De acute crisis van de gele hesjes mag dan bezworen zijn, het vuur bij Chalençon is allerminst gedoofd. Zijn werkplaats, een grote schuur in feite, staat middenin een idyllisch landschap van lavendelvelden, bosschages en landweggetjes. Het is slechts een kwestie van tijd, zegt hij, eer de “oligarchie van enarques” ten val zal komen. Daarmee doelt hij op de gediplomeerden van de eliteschool ENA, die de ruggengraat van de Franse staat vormen. Dat kan op twee manieren, denkt hij. “Of door een revolutie met doden tot gevolg, of via een transitieregering die wordt geleid door het leger en die Frankrijk naar een werkelijke democratie en een waarachtige volksvertegenwoordiging zal leiden.”
Radicale taal. Toch stemde Chalençon in 2017 nog gewoon op Macron. Dat zegt iets over hoe de stemming in het land in zo’n korte tijd kon omslaan. Macrons presidentschap begon voorspoedig. Via een revolutie vanuit het centrum had hij weten af te rekenen met het vermolmde politieke establishment. Vervolgens wist hij zonder al te veel problemen een aantal ambitieuze hervormingen door te voeren, zoals op de vastgeroeste arbeidsmarkt. Nieuwe terreuraanvallen van het kaliber Charlie Hebdo of Bataclan bleven uit. Frankrijk werd zelfs wereldkampioen voetbal. Macron werd de ‘Franse Obama’ genoemd, en voor het eerst sinds jaren was er een zweem van optimisme in het land. Een sentiment van can-do. En toen waren er dus opeens de gele hesjes.

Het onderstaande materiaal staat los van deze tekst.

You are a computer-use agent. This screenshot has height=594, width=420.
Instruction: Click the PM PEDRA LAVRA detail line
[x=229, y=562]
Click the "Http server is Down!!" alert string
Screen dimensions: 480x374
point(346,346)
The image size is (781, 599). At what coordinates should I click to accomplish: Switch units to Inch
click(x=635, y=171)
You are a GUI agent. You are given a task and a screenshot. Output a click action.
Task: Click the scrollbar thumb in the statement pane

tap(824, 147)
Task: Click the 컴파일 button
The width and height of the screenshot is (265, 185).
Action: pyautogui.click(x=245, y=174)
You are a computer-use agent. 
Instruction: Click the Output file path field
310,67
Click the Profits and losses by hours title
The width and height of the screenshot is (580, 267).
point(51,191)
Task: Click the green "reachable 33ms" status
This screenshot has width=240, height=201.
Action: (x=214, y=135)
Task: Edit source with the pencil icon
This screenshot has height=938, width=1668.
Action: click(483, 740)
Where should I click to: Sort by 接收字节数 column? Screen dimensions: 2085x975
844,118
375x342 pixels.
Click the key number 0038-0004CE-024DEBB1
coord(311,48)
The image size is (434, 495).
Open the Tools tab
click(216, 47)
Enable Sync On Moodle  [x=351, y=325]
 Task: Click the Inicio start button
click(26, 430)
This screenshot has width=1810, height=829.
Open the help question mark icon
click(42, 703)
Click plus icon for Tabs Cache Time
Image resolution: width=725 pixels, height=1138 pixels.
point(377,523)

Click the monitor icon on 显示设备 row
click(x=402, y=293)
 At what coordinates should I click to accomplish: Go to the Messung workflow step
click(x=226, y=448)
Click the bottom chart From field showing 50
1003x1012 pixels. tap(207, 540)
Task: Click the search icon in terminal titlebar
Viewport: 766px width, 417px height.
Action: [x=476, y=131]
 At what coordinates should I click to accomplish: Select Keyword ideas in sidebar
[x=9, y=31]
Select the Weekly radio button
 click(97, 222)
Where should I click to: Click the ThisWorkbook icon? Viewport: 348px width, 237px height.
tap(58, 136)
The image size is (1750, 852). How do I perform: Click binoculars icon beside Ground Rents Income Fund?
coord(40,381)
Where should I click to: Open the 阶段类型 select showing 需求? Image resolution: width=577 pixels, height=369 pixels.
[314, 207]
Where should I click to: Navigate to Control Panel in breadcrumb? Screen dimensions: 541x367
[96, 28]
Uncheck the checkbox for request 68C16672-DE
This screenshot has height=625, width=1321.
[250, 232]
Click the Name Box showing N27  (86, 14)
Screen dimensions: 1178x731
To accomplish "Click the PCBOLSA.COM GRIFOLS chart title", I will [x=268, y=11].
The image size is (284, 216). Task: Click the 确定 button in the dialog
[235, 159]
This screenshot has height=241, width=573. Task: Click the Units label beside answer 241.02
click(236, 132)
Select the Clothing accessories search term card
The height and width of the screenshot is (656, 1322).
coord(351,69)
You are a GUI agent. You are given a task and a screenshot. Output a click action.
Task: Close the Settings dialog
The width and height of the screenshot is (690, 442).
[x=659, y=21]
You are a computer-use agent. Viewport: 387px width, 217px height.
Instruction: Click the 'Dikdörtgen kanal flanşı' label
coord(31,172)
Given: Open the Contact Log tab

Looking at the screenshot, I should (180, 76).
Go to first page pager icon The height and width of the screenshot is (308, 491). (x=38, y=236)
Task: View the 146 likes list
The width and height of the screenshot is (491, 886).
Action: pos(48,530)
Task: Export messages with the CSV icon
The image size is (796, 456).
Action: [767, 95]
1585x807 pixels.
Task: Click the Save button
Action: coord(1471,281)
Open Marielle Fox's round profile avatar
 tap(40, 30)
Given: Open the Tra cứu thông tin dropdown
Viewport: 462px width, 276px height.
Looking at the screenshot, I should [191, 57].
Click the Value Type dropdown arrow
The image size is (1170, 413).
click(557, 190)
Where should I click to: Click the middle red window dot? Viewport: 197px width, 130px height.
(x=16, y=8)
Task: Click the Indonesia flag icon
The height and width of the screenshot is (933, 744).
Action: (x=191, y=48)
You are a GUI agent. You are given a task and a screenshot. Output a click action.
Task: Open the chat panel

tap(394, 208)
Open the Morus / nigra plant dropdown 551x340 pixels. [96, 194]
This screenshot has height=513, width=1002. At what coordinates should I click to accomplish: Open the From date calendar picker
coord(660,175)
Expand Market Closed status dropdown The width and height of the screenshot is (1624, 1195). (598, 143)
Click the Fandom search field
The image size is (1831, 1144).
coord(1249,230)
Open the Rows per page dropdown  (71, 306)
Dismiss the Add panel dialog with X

Hun beweging heeft na een jaar weliswaar fors aan kracht ingeboet. Maar de onvrede in de Franse samenleving is er niet minder om. Zo bleek wel tijdens de voortdurende stakingen rondom de pensioenswet. Het land ligt al zes weken zo goed als plat. Niet alleen treinconducteurs en metrobestuurders, maar ook ziekenhuispersoneel, leraren, brandweerlieden, eerste-hulpartsen, advocaten: iederéén is boos en ontevreden. Het ongerief is sociaal, maar ook cultureel, en zelfs identitair. Zo bleek wel, toen een akkefietje over een hoofddoek afgelopen najaar wekenlang het nieuws beheerste. Het begon met een gehoofddoekte oppasmoeder die een schooluitje naar een brandweerkazerne begeleidde en daar met een beroep op de laicité de toegang werd ontzegd door een overijverige brandweerman; de Franse wet verbiedt alleen de hoofddoek op de openbare school zelf. Een paar dagen later was er een soortgelijk incident op de publieke tribune bij de gemeenteraad van een provinciestad. Het land was te klein.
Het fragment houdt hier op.